Data extracts:
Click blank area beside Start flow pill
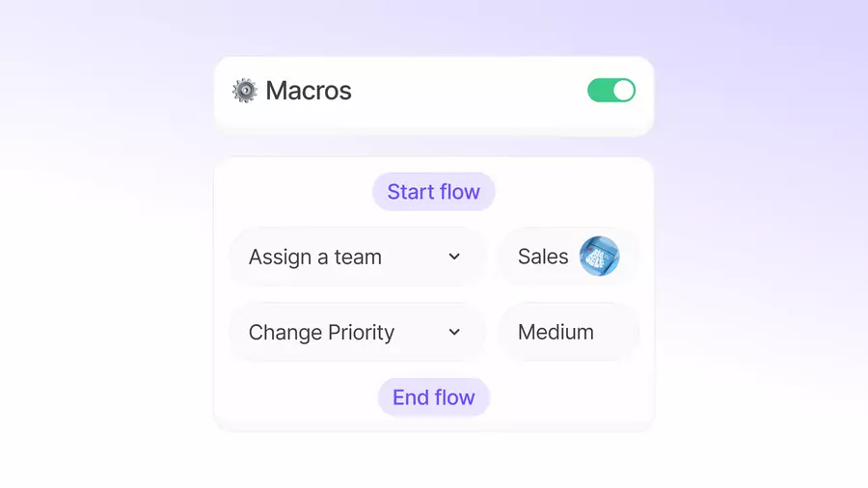 pos(570,191)

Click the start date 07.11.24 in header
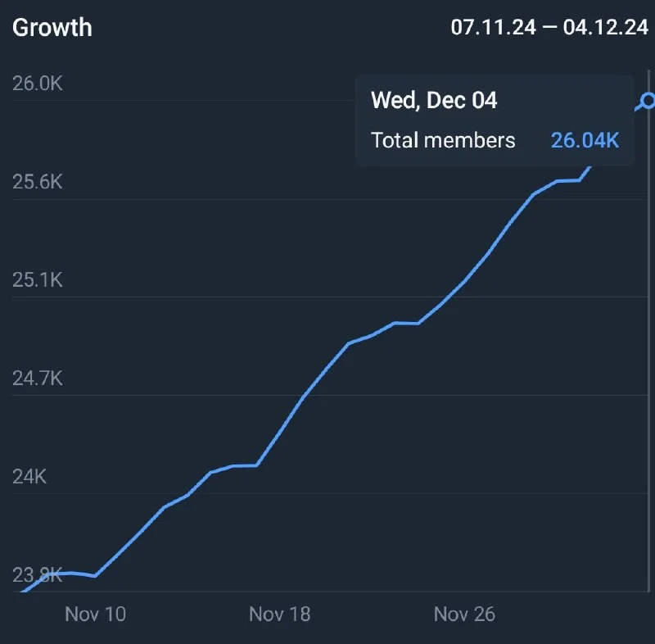pyautogui.click(x=493, y=27)
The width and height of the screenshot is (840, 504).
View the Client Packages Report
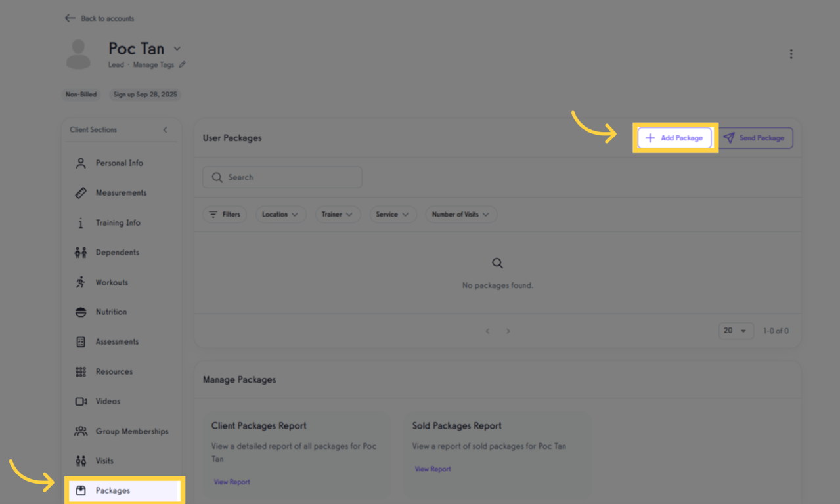[231, 482]
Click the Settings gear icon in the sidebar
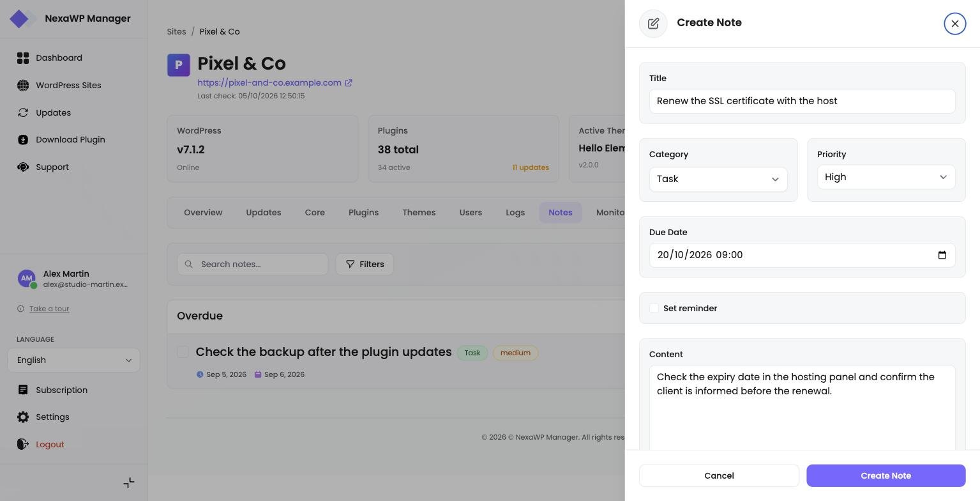This screenshot has height=501, width=980. pyautogui.click(x=23, y=417)
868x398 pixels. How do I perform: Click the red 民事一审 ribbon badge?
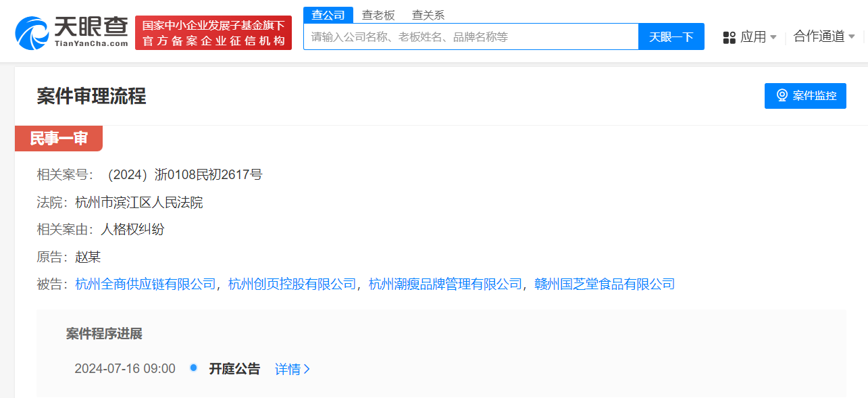[x=59, y=138]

Task to complete: Go through the entries above and write them out again exactly, images left behind.

Written solution:
Click blank area beside Start flow pill
 pos(570,191)

Click the start date 07.11.24 in header
pyautogui.click(x=493, y=27)
The width and height of the screenshot is (840, 504).
View the Client Packages Report
[231, 482]
Click the Settings gear icon in the sidebar
This screenshot has height=501, width=980. pyautogui.click(x=23, y=417)
868x398 pixels. How do I perform: Click the red 民事一审 ribbon badge?
[x=59, y=138]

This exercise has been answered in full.